Ohio Terminal Railway

Overview
- Reporting mark: OHIO
- Locale: Monroe County, Ohio
- Dates of operation: 2013–

Technical
- Track gauge: 4 ft 8+1⁄2 in (1,435 mm) standard gauge
- Length: 13 miles (21 km)

= Ohio Terminal Railway =

The Ohio Terminal Railway is an American short-line railroad owned by Katahdin Rail Services that operates 13 mi of track in Monroe County in the state of Ohio.

==Operations==
The Ohio Terminal Railway line runs along the Ohio River in Monroe County, Ohio from Powhatan Point south to Hannibal, where it serves the Hannibal Industrial Park. The railroad interchanges with the Norfolk Southern Railway in Clarington.
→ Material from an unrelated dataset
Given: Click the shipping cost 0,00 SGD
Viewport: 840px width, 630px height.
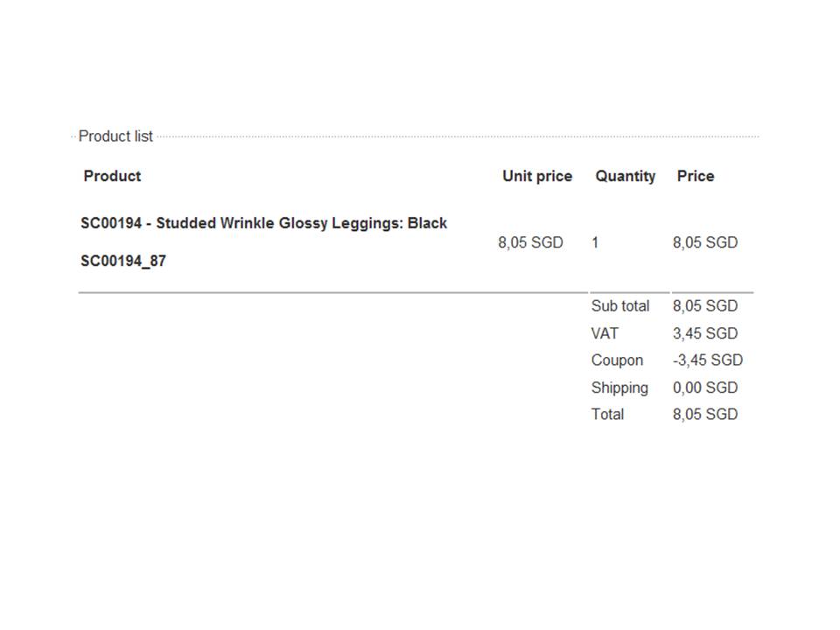Looking at the screenshot, I should 704,388.
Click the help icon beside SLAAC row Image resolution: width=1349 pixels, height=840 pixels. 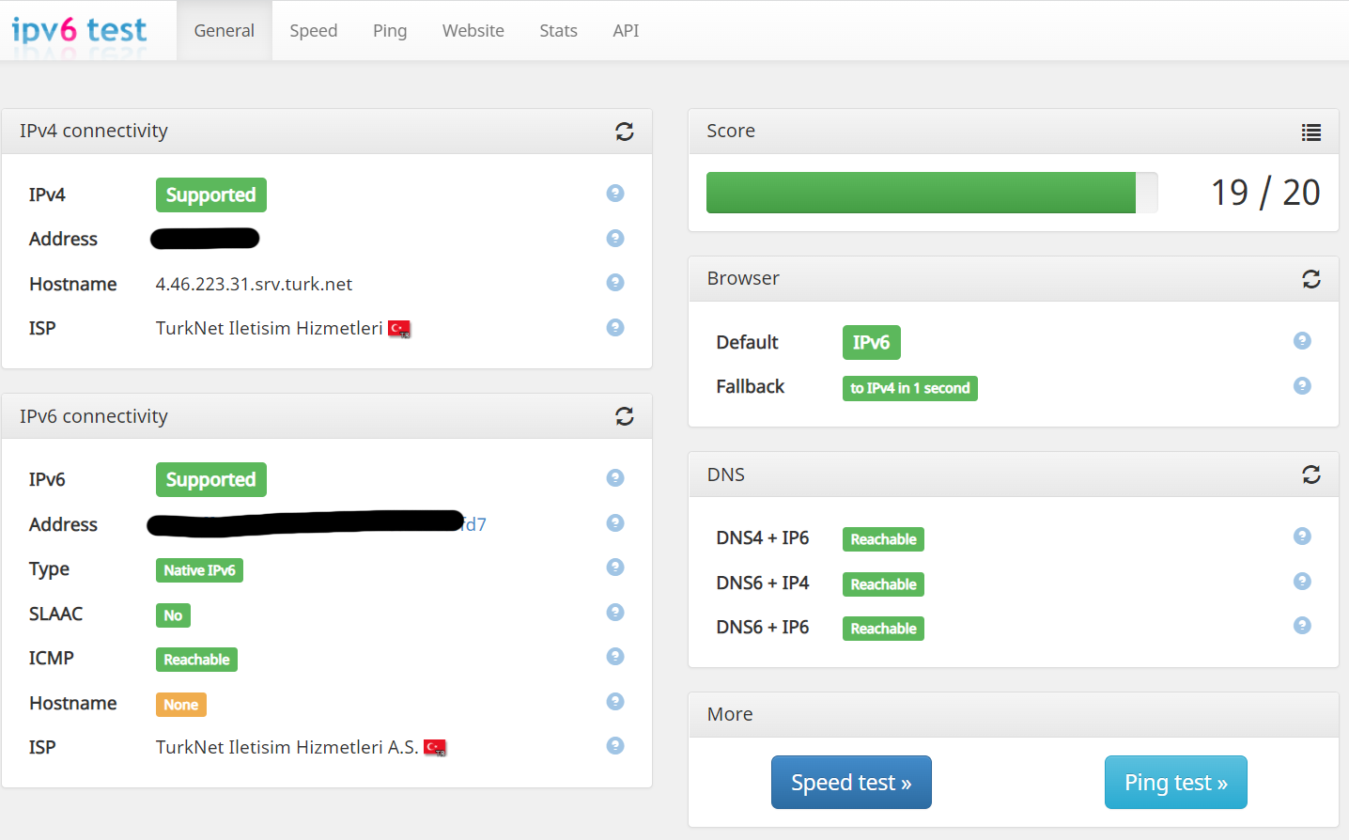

The Ohio Terminal Railway is a subsidiary of Katahdin Rail Services.

==History==
The tracks that the Ohio Terminal Railway operates on was originally a branch line of the Pennsylvania Railroad that served the Ormet aluminum plant in Hannibal. The line changed hands to Penn Central and then to Conrail. In 1996, Ormet Railroad Corporation took over operations of the line from Conrail. Hannibal Real Estate LLC bought a part of the plant site from Ormet in 2007 to establish the Hannibal Industrial Park and was given an easement over the railroad line. In April 2013, the Ohio Terminal Railway began operations on the line. On April 18, 2021, Katahdin Rail Services took over operations of the railroad from Carload Express.